This is the crux of Factor Endowment Theory. Factor Endowment theory is known with different names, such as, Heckscher-Ohlin theory, The Heckscher- Ohlin-Samuelson theory or the Factor Proportions theory.
The theory has been put forward by Swedish economists Eli Heckscher (in 1919) and Bertin Ohlin (in 1933). They observed that comparative advantage arises from differences in national factor endowments – land, labor, and capital and, that nations are endowed with different levels of each input. Each output has a different level of each input. Each output has a different ‘recipe’ for its production and requires different combinations and levels of the various inputs.
The more abundant a factor a nation has, the lower is its cost.

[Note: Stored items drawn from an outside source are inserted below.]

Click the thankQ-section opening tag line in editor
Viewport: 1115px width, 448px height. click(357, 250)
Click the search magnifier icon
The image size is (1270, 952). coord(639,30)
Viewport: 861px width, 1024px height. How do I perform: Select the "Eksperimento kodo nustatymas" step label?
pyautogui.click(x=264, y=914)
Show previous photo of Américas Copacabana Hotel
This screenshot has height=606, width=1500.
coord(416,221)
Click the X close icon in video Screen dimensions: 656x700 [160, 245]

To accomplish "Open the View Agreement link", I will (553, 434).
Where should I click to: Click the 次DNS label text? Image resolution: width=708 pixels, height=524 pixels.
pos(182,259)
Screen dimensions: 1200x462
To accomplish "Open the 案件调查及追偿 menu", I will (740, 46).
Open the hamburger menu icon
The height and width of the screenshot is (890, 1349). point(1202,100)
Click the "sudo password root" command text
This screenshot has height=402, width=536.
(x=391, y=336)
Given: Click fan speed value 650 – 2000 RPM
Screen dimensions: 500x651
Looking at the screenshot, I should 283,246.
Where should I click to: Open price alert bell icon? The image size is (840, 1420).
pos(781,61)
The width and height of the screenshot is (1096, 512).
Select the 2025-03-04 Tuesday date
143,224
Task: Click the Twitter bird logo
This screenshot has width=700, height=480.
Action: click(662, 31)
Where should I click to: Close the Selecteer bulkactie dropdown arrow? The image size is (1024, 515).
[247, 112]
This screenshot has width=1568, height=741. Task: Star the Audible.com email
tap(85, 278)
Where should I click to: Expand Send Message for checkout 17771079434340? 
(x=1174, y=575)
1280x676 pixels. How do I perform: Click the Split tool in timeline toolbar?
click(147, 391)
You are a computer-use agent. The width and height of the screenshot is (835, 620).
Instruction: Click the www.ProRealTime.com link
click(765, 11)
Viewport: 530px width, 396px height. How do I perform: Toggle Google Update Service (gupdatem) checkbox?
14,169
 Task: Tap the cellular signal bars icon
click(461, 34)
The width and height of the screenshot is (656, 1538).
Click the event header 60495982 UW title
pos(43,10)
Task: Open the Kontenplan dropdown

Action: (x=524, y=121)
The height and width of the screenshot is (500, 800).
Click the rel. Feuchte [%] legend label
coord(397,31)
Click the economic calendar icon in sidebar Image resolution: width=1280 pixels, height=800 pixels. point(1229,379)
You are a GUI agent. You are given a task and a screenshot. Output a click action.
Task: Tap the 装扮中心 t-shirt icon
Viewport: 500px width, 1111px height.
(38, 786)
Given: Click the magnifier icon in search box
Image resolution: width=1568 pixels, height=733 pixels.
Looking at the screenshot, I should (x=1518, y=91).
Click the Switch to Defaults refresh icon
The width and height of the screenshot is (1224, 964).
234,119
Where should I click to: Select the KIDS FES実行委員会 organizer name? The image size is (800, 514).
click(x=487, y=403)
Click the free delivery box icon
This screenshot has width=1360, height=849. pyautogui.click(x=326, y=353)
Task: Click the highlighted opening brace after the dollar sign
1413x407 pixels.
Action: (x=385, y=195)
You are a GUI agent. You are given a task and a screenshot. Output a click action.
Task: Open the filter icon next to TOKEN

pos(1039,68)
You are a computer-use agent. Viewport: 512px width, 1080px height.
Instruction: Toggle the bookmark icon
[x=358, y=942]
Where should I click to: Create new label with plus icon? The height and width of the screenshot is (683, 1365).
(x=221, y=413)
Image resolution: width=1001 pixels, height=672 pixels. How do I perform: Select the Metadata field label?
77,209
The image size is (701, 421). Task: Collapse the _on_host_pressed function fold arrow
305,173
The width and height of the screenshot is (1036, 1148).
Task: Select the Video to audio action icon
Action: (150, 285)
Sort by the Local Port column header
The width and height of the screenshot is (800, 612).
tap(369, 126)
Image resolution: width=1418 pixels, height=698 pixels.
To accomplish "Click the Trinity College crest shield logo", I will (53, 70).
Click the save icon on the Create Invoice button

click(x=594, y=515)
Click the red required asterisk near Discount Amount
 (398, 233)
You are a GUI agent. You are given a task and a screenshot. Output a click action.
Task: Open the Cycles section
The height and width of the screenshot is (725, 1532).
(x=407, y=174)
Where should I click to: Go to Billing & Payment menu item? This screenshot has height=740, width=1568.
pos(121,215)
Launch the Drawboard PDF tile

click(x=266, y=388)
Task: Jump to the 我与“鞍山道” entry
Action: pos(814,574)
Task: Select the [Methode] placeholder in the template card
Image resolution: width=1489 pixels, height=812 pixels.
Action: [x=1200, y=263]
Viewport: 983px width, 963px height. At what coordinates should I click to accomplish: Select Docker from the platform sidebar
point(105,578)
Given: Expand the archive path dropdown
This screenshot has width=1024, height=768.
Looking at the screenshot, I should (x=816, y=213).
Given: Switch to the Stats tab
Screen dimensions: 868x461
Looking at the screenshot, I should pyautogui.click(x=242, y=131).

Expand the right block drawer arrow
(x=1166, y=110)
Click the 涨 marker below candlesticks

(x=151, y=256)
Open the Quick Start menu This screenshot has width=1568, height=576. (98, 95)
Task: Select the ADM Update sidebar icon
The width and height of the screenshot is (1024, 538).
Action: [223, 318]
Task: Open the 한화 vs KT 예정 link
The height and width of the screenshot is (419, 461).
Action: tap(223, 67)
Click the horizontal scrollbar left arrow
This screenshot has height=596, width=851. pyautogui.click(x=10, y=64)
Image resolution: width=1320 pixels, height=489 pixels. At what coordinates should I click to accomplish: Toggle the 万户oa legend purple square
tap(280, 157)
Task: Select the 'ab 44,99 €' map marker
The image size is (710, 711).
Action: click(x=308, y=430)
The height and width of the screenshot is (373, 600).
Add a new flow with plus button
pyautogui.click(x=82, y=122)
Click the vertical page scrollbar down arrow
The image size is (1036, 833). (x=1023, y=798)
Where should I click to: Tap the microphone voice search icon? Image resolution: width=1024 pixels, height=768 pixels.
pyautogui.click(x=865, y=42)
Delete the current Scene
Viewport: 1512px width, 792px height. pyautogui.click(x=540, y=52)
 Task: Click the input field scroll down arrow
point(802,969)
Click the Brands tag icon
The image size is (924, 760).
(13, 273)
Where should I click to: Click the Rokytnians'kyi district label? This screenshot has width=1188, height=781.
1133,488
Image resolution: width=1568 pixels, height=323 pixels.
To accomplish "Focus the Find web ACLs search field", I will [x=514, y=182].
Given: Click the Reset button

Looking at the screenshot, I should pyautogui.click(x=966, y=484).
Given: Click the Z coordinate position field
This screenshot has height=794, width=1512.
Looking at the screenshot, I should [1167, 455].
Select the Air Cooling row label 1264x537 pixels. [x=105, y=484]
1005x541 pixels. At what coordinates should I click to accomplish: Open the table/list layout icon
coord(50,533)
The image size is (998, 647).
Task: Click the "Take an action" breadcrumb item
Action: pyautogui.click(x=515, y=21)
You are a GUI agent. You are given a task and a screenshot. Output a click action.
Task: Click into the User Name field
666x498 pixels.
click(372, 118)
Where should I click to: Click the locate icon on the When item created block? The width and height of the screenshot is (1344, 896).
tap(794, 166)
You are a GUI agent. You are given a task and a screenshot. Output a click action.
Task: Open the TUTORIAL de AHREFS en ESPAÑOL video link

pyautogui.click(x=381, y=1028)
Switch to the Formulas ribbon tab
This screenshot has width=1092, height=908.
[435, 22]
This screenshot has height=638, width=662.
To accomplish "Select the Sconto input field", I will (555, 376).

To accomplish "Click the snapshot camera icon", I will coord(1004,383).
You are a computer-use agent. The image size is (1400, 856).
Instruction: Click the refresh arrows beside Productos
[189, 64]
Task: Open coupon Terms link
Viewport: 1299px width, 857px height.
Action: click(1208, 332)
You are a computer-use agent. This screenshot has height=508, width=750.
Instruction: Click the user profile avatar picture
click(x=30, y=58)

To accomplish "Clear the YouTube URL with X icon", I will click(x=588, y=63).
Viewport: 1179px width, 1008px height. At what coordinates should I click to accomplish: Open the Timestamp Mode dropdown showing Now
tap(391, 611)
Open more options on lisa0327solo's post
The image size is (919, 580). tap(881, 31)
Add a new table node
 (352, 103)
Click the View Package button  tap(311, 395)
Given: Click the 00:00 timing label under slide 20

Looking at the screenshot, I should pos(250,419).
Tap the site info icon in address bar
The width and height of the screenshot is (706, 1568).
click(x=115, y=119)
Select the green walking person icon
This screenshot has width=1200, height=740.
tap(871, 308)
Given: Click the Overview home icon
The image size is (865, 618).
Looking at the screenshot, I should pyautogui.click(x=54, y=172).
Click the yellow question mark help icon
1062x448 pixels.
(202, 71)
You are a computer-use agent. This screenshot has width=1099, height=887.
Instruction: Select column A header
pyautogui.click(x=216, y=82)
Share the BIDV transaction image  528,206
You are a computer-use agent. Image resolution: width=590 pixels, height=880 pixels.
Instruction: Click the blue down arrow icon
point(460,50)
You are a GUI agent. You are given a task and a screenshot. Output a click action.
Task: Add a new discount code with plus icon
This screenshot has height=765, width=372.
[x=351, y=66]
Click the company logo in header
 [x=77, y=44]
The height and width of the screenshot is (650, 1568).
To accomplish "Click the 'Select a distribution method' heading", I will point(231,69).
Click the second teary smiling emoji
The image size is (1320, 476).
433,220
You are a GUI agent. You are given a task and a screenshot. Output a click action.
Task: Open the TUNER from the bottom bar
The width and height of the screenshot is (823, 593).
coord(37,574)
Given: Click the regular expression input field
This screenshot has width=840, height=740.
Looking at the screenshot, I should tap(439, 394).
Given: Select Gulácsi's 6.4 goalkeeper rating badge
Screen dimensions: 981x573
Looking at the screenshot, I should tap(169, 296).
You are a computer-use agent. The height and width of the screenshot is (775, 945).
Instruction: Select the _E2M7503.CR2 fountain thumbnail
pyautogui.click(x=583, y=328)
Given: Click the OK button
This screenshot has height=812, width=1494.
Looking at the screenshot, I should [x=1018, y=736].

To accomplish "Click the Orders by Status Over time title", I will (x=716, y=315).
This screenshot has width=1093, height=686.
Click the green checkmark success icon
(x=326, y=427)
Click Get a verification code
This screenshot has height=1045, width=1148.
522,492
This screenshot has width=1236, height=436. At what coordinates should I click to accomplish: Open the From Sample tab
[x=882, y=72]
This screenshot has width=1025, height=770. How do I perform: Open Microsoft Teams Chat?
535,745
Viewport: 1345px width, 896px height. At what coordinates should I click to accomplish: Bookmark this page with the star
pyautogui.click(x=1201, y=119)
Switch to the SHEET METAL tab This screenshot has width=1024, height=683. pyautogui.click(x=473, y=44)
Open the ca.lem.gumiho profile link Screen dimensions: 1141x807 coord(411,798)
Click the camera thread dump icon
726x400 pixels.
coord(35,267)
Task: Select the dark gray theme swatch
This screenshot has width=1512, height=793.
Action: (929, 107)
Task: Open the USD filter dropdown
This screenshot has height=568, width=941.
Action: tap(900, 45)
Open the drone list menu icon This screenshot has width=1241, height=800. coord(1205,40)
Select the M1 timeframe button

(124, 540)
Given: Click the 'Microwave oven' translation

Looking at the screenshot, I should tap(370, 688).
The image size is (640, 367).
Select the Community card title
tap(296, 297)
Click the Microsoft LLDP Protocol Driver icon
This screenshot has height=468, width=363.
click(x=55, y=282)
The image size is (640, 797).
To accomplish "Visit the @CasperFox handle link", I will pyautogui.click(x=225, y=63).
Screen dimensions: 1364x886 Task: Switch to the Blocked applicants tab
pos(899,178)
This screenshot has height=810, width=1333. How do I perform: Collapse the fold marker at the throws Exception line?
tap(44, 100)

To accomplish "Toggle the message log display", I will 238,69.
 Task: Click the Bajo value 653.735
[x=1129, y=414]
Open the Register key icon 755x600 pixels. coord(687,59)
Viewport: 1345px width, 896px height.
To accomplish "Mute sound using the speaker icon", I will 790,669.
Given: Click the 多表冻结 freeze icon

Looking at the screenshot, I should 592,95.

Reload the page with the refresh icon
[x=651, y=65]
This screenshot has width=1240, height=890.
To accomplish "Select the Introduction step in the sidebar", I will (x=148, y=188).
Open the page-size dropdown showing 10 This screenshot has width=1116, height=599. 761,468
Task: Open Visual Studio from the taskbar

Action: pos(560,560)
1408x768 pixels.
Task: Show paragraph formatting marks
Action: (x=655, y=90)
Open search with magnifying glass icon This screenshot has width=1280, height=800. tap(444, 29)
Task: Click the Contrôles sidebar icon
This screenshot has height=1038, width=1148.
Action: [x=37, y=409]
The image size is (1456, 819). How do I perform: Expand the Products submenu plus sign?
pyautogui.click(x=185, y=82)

A country will export those goods which make intensive use of locally abundant factors and import the goods that make intensive use of factors which are locally scarce. It must be noted that abundance is relative. A country may be having huge land and labor, but be relatively abundant only in one of the two.
Countries, like India, have advantage in products that required land and large number of laborers. In a country like Singapore, irrespective of climate and soil conditions, wheat or rice cannot be produced. But Australia and Canada can, due to abundance of arable land. Singapore and Hong Kong are most successful in those industries where technology needs less of land relative to the number of labor employed. Thus, manufacturing locations also seem to substantiate the theory.
Labor- Capital Relationship:
Countries having little capital and more of labor with low investment per worker may have export competitiveness in labor-intensive products. Bangladesh has export competitiveness in readymade garments as the industry does not require much capital investment, and skills, not abundant therein. However, the US exports commercial jet aircraft – a product that requires a huge amount of capital and skills.